### Work order
Answer these questions using the vibe coding post below.
(a) Over how many weeks did the author develop the Python project?
(b) Which three AI assistants received the author's English instructions?
(c) How many exchanges did the author document?

### Excerpt
------------------------------

Show HN: I spent 40 hours vibe coding after 40 years of traditional programming

1 maxbene 0 8/7/2025, 2:03:17 PM marcobenedetti.substack.com ↗
After 40 years of coding (starting with 8-bit assembly in the 80s), I decided to test the "vibe coding" paradigm everyone's talking about. I spent 2 weeks developing a Python project entirely through conversation with AI assistants - no direct code writing, just English instructions to Claude, GPT-4, and Gemini.

Yes, the 10x productivity claims have some truth - but with serious caveats. The AI assistants made both brilliant architectural decisions and bizarre errors. They proved theorems for me in 30 seconds that would've taken me hours, yet also confused left with right in a simple data structure.

Still: this isn't the death of programming, nor the advent of English-as-a-6th-generation-programming-language, but IMO a shift in how we handle uncertainty and ambiguity in software development. Instead of a rigid human-to-machine dialogue, it's now a probabilistic collaboration where the fuzziness moves from your head into the conversation itself.

I documented everything - all 300+ exchanges, the errors, the wins, and what this means for developers with different experience levels. Including from a psychological and emotional point of view.

So if you're curious about what "English as a programming language" actually looks like in practice, here is my full article (10k words):

https://marcobenedetti.substack.com/p/vibe-coding-as-a-codin...

Code repository: https://github.com/mabene/vibe

Happy to answer questions about the experience. For context, I hold a (pre-LLM) PhD in AI and currently work as a research advisor for the AI team of a large organization, so I've been watching this evolution from both practical and theoretical angles.

------------------------------

### Dataset excerpt
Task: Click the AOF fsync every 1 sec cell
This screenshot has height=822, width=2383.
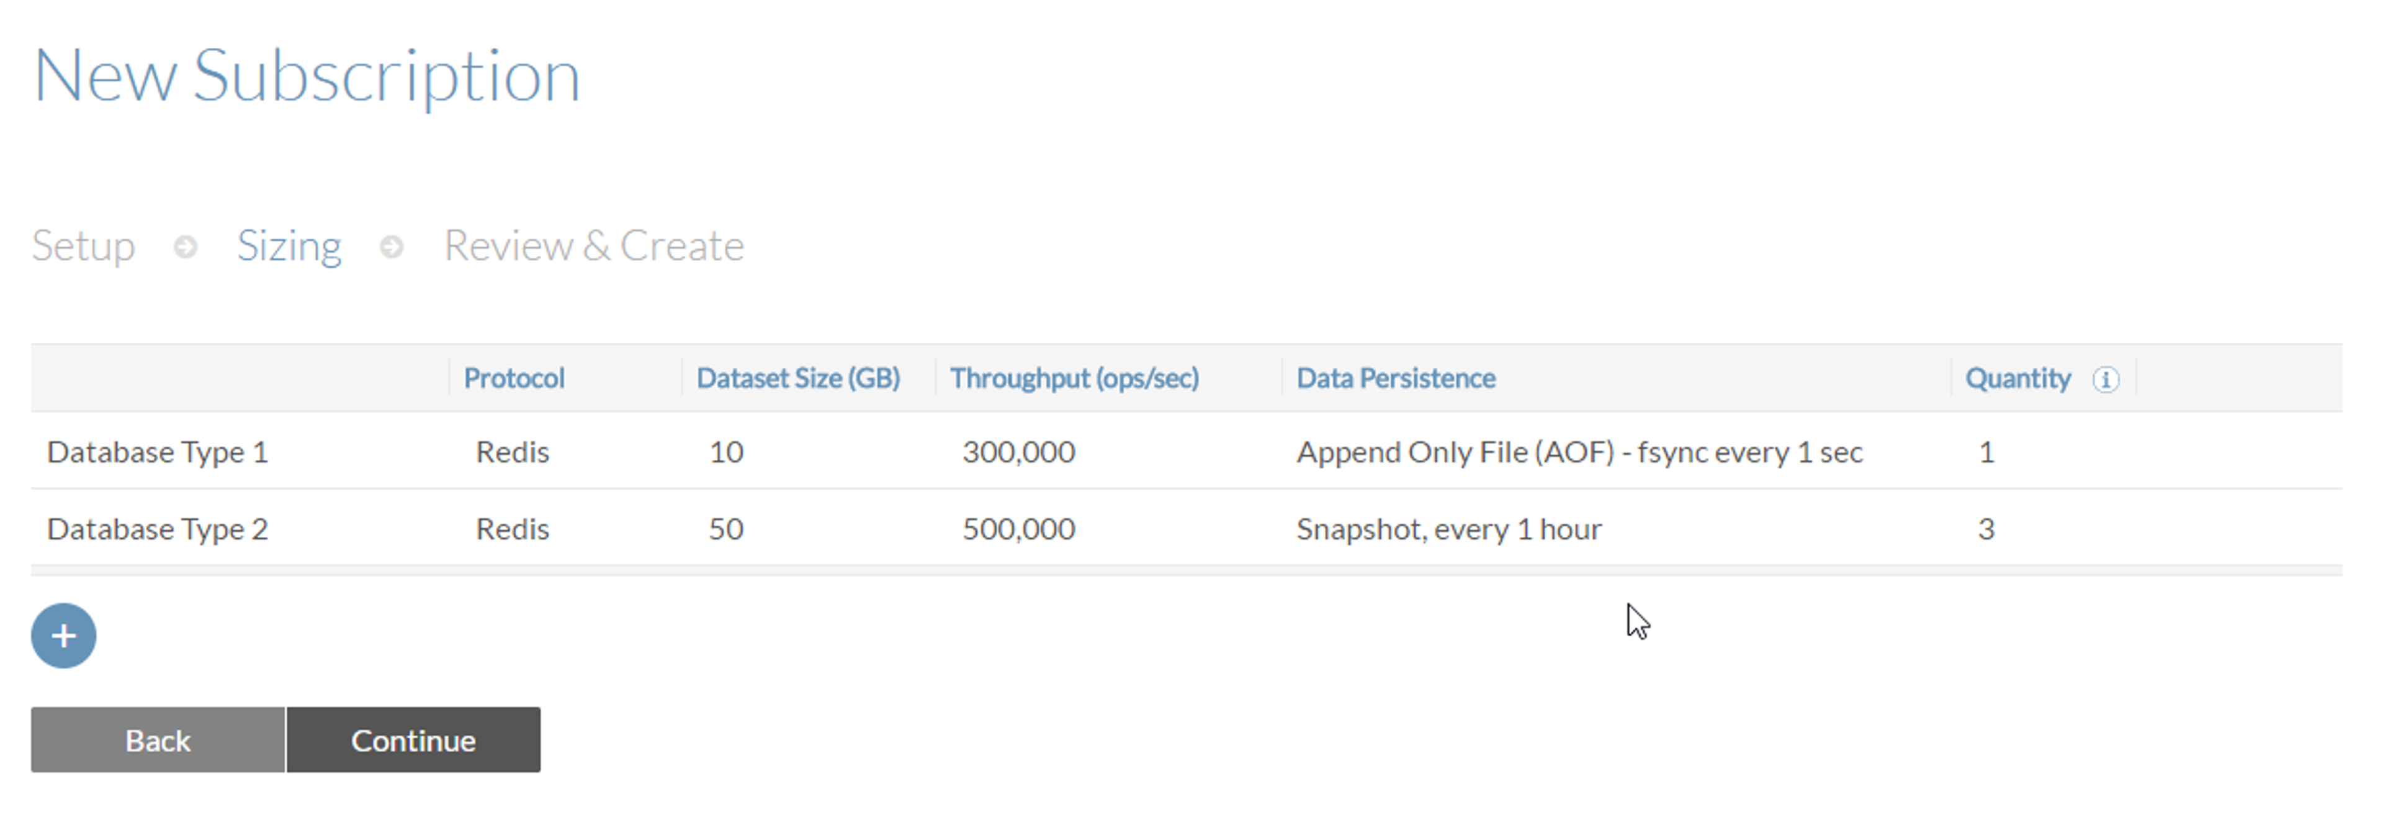Action: [1578, 452]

------------------------------

### Response area
(a) 2 weeks
(b) Claude, GPT-4, and Gemini
(c) More than 300 (300+)